Expanding on that - I'd mostly consider it an antipattern to dispatch on the element type of an abstract container.

Exceptions like calling BLAS for multiplying Matrix{Float64} would be better as _matmul(::LayoutTrait, ::Eltype, a::AbstractMatrix, b::AbstractMatrix). So eltype is just a trait. This avoids the StridedArray fiasco. Last time I did it editing the dispatch tables for matrix multiplication in LinearAlgebra was a huge minefield. And the result here is extensible (for new methods, or new matrix types, or even new layouts) with lower (IMO) risk of method ambiguity or user confusion and subtly helps enforce consistency accross the AbstractMatrix interface.

andyferris avatar Jul 14 '20 04:07 andyferris

I guess I don't mind if it uses trait and has no type parameters.
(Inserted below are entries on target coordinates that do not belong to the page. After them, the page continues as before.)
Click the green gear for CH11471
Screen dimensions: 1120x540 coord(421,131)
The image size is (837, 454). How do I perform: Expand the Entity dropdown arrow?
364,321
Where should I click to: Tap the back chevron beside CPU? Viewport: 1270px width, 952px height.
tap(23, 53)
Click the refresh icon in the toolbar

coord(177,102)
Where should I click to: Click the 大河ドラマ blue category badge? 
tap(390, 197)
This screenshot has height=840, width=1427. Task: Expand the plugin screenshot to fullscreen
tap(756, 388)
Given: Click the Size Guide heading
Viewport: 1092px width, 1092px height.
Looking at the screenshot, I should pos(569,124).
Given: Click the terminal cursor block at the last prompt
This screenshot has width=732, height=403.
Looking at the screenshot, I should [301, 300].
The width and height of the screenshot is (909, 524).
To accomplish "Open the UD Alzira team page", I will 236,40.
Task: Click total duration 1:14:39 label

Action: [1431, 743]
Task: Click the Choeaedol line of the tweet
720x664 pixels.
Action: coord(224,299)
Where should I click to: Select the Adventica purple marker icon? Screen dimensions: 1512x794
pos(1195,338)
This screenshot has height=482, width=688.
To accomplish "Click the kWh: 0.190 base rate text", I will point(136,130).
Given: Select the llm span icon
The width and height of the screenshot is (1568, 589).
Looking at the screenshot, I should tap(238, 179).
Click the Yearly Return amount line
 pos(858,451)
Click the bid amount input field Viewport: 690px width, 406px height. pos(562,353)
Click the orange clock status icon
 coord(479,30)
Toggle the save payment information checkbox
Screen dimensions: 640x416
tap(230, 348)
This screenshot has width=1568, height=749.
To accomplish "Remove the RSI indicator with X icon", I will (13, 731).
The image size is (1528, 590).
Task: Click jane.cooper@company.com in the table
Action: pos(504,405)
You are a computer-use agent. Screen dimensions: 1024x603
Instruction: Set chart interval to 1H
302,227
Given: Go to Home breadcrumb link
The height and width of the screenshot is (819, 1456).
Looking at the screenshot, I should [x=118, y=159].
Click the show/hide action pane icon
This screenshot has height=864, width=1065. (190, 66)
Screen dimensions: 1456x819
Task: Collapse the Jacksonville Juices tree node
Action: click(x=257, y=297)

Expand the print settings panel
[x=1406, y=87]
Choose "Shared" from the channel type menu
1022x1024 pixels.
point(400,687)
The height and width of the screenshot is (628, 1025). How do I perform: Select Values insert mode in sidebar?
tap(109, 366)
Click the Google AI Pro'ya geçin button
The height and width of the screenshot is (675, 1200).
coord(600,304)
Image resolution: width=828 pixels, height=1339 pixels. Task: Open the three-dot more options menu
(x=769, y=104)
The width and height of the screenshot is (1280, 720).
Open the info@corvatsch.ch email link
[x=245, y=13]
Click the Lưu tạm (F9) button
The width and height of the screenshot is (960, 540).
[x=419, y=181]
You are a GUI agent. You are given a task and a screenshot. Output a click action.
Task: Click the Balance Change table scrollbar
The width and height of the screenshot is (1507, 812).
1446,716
Type parameters make it easy to implement traits "for free" but I guess that's just an implementation detail that does not have to leak out.

tkf avatar Jul 14 '20 04:07 tkf

I've also noticed this issue and, while it's true that fixing it for Iterators.map is a bit tricky (because of the type parameters of the lazy mapped dictionary), I was wondering: would it be easier to fix it for the regular Base.map in the meantime?

piever avatar Jan 02 '22 20:01 piever

You could overload map_with_eltype from my package LazyMapWithElType. It's just like Iterators.map, except that it also accepts a return type parameter.

I don't think there can be a much better option until map and Iterators.map get fixed in Base.

nsajko avatar Dec 24 '23 03:12 nsajko